= Elizabeth Amadas =

Elizabeth Amadas (née Bryce) (died 1532) was a lady at the royal court of King Henry VIII of England who was accused of treason, and who claimed to have been the target of the King's advances.

==Life==
Elizabeth Bryce was the daughter of James Bryce by his wife, Elizabeth Chester (d.1504), and the granddaughter of Sir Hugh Bryce (d. 22 November 1496), Goldsmith, and Lord Mayor of London in 1485. She married a London Goldsmith, Robert Amadas, whose talents quickly made him the richest goldsmith in England. By Robert Amadas she had two daughters, Elizabeth and Thomasine. Elizabeth Amadas married Richard Scrope of Castle Combe, Wiltshire, and is said to have left as her sole heir a daughter, Frances Scrope (d.1566), who married Martin Bowes. Thomasine Amadas was the first wife of Sir Richard Stapleton (d. 11 January 1585), by whom she had a son, Brian Stapleton (d. 13 December 1606), who married Eleanor Neville, daughter of Ralph Neville, 4th Earl of Westmorland. After Eleanor Neville's death, Sir Brian Stapleton married Elizabeth Darcy, the daughter of George Darcy, 2nd Baron Darcy de Darcy.

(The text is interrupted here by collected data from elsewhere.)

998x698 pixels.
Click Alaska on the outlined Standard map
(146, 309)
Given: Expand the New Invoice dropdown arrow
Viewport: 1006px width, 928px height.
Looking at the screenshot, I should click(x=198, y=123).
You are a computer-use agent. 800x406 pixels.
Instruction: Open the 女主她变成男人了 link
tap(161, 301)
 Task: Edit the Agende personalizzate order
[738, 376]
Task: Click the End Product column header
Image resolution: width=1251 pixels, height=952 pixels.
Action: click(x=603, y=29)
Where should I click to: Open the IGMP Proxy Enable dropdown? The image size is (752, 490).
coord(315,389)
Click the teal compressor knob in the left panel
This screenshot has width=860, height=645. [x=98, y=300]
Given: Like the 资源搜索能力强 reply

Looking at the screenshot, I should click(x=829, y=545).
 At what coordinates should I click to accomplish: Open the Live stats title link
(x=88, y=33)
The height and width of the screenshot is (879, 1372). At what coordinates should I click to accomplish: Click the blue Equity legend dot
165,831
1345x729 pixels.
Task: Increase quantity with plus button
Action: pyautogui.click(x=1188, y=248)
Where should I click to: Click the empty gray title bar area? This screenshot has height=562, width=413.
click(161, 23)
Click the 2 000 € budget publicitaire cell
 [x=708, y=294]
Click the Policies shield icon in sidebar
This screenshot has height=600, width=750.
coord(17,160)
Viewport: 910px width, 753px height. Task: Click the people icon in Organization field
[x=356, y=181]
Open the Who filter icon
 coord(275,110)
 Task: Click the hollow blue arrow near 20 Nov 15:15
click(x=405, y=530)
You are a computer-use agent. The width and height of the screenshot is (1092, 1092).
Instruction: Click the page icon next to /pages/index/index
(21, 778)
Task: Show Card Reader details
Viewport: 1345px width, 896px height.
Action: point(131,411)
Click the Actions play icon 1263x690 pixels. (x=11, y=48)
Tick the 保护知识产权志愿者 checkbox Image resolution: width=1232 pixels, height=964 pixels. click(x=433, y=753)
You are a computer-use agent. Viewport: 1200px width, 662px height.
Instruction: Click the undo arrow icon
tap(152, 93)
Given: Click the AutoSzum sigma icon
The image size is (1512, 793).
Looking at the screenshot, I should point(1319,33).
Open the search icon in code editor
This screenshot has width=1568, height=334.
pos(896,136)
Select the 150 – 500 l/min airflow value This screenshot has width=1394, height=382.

Robert Amadas made his will in 1531, and had died by 14 April 1532.

In 1532 Elizabeth Amadas was arrested for treason. She had described Anne Boleyn as a harlot, and said that she should be burnt. She also said that the king, by setting aside Catherine of Aragon for a younger woman, was encouraging the men of England to do the same. Elizabeth's husband had recently left her. She described herself as a "witch and prophetess". She was released, but the couple got into debt and did not recover their position at court.

She also stated that Henry VIII had asked her many times to join her at the house of William Compton in Thames Street. She alleged that Compton and Dauncy had brought messages from the King to her. She did not state when this was, although Compton died in 1528 so it must have been before this. She also did not state if she gave in to the King's advances.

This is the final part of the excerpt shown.